纸基检测技术由于其低成本和易于批量生产,已成为化学/生物传感器的通用平台。纸基微流控诊断设备由于其能够在多指标同时检测方面改善当前的诊断能力,允许在一个设备的不同区域进行连续的化学反应,越来越受研究者们的欢迎。与传统方法相比,纸基微流控设备试剂消耗更少,耗时更少,并且提供了高度集成和自动化的诊断,为多重生物检测提供了一个广阔的平台。然而,目前的集成化纸基微流控仍然存在灵敏度不足和检测范围窄等局限性,推测其原因可能是无法快速地捕获和富集目标物并进行高灵敏检测。因此,开发一种可以快速捕获和富集痕量目标物的普适性技术具有重要意义。
发明内容
有鉴于此,本发明旨在提出一种用于贫血标志物高灵敏检测的集成化纸基微流控芯片。
为达到上述目的,本发明的技术方案是这样实现的:
一种用于贫血标志物高灵敏检测的集成化纸基微流控芯片,其特征在于:包括血红蛋白检测层、加样层与铁蛋白、叶酸、维生素B12检测层组,所述的铁蛋白、叶酸、维生素B12检测层组包括荧光层与富集层,血红蛋白检测层、加样层与荧光层上均设置有亲水区,所述的荧光层上设置有若干的荧光增强检测区,所述的荧光增强检测区均与所述的荧光层的亲水区相连,所述的富集层上设置有若干的识别富集区与若干的废液区,所述的识别富集区与对应的废液区相连。

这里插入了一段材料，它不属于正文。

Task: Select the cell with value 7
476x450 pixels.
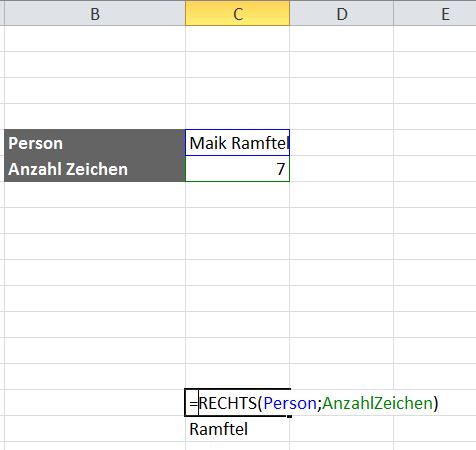Action: pyautogui.click(x=238, y=169)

进一步,所述的荧光增强检测区、识别富集区与废液区的数量均相同;所述的荧光增强检测区与识别富集区的位置相对应。
进一步,所述的血红蛋白检测层、加样层、荧光层与富集层的尺寸、结构均相同。
进一步,所述的加样层的亲水区的材质为微孔滤膜;所述的荧光层的亲水区与富集层的亲水区的材质均采用亲水材质;优选的,所述的荧光层的亲水区与富集层的亲水区的材质均采用玻纤纸。
进一步,所述的加样层的一端与所述的血红蛋白检测层相连,另一端与所述的荧光层相连,所述的富集层与所述的荧光层相连。
所述的用于贫血标志物高灵敏检测的集成化纸基微流控芯片的制备方法,包括如下步骤:
(1)在血红蛋白检测层的亲水区固定量子点-适配体荧光探针;
(2)在加样层的亲水区设置有微孔滤膜;
(3)在荧光层的荧光增强检测区固定抗体修饰的超明亮纳米簇;
(4)在富集层的识别富集区固定生物识别元件的微针。
进一步,所述的步骤(1)中的适配体的核苷酸序列如SEQ IDNO:1所示。
进一步,所述的步骤(1)中的量子点-适配体荧光探针由包括如下步骤的方法制成:利用双孢菇为原料合成量子点作为荧光信号,以适配体作为识别元素,将适配体连接到量子点表面,从而构建量子点-适配体荧光探针。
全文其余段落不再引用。